* Task statement:
Restrict the output to the lines below starting at the one that contains "Política de Cookies (242, 2141)" and ending at the one that contains "Noticias de Cuba (439, 2141)", and restate them word for word, both ends included.

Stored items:

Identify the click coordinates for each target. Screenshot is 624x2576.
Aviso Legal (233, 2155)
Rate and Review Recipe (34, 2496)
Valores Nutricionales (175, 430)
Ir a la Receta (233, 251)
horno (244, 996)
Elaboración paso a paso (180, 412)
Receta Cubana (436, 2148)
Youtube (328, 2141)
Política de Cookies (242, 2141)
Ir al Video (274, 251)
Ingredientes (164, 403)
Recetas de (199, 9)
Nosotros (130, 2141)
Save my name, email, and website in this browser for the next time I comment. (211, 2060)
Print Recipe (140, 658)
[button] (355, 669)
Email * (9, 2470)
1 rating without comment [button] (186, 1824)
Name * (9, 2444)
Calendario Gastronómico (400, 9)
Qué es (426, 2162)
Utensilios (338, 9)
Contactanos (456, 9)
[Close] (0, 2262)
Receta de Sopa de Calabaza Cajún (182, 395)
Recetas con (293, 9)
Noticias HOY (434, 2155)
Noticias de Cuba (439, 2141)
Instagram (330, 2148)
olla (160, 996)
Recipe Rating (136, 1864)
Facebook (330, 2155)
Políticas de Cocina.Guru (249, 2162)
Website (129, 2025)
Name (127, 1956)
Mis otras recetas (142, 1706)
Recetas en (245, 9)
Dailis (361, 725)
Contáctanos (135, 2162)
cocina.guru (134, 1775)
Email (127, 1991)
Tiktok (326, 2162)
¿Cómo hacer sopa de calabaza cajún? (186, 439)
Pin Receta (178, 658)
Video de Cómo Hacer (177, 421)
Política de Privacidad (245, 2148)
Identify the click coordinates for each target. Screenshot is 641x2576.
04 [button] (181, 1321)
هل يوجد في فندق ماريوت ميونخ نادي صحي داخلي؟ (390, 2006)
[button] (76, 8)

* Exercise result:
Política de Cookies (242, 2141)
Ir al Video (274, 251)
Ingredientes (164, 403)
Recetas de (199, 9)
Nosotros (130, 2141)
Save my name, email, and website in this browser for the next time I comment. (211, 2060)
Print Recipe (140, 658)
[button] (355, 669)
Email * (9, 2470)
1 rating without comment [button] (186, 1824)
Name * (9, 2444)
Calendario Gastronómico (400, 9)
Qué es (426, 2162)
Utensilios (338, 9)
Contactanos (456, 9)
[Close] (0, 2262)
Receta de Sopa de Calabaza Cajún (182, 395)
Recetas con (293, 9)
Noticias HOY (434, 2155)
Noticias de Cuba (439, 2141)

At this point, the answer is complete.